2013/4/28 Erik Erlandson
I agree to modify the return type for function (4). So now I think your suggestion for using a class to supply these 3 functions together is a better choice. In case (1)(2)(3), I think return size_type seems to be better since the algorithm itself can only output an integer as the result?
I think in most cases the result would be integer. I did once implement a variation where I used (1.5) for the cost of substitution, and (1.0) for insertion/deletion. I no longer remember the details, but I do recall that using (2.0) didn't work as well, it wanted to be (1.5). At any rate, the resulting distance in such a case would be floating point, not integer. If it's reasonably easy to support configurable compute/return types, including non-integers, I think it might prove useful.

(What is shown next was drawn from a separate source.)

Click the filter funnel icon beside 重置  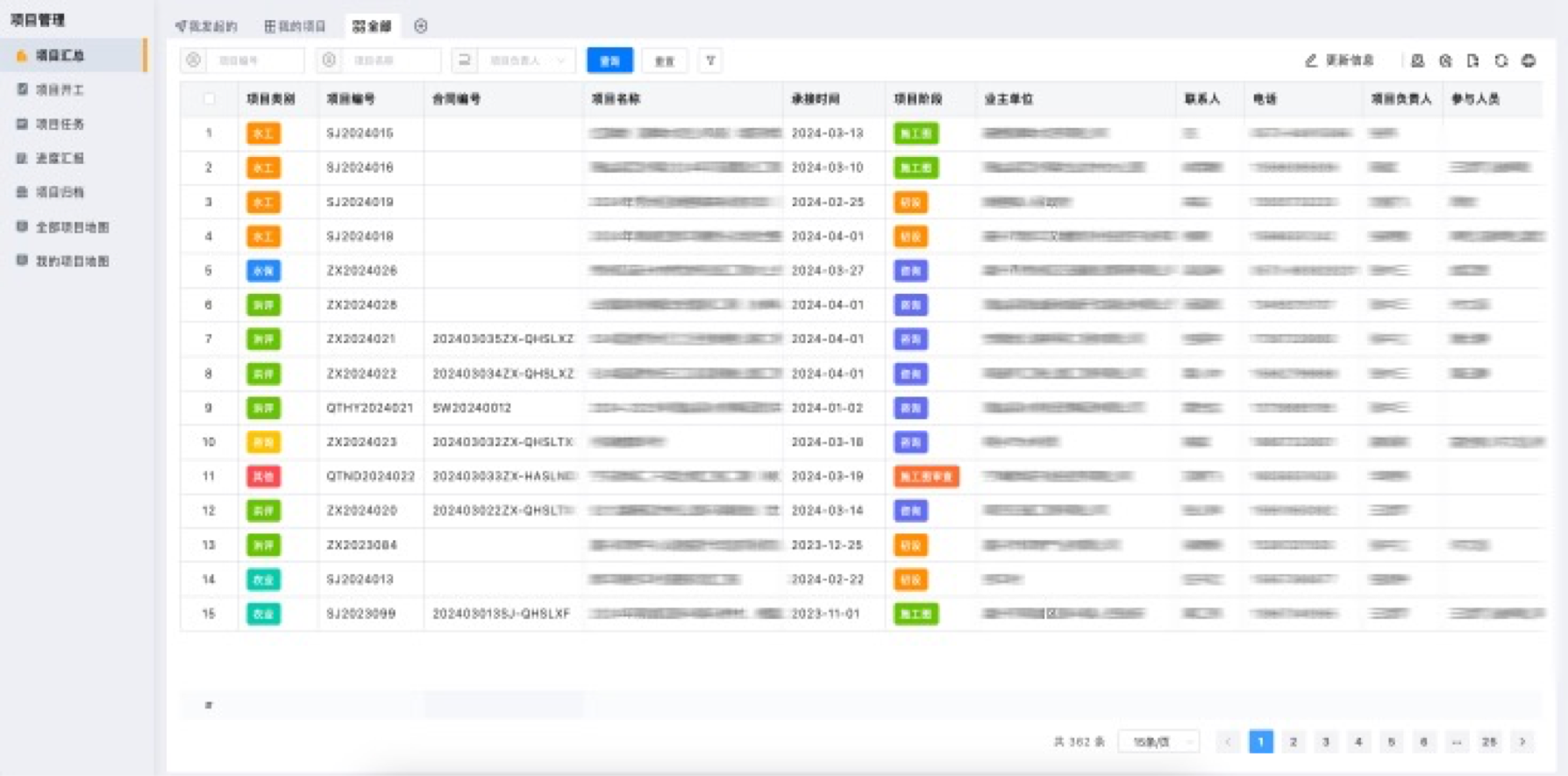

Yes, I totally agree with you. In case (1)(2)(3), there isn't a parameter for user to change the default cost(1/1/1/0). So maybe return an integer value is enough. In case (4), the user can change the return type if he likes.
I know that you are going to be focusing on actual strings for your applications, but there are other kinds of edit distance application, for example a use case like the unix diff command, where you are doing edit-distance-like computations on two sequences of lines of text, and in fact the edit cost between any two lines may itself be computed as an edit distance. So I think designing the routines to be as general as possible (within reason) will pay dividends for the boost community, and improve their adoption.
I may not want to focus on actual strings for Part A. similarity functions, since here actual strings and a container are similar to deal with. I also think it's easy for me to compute the sequence for the actions.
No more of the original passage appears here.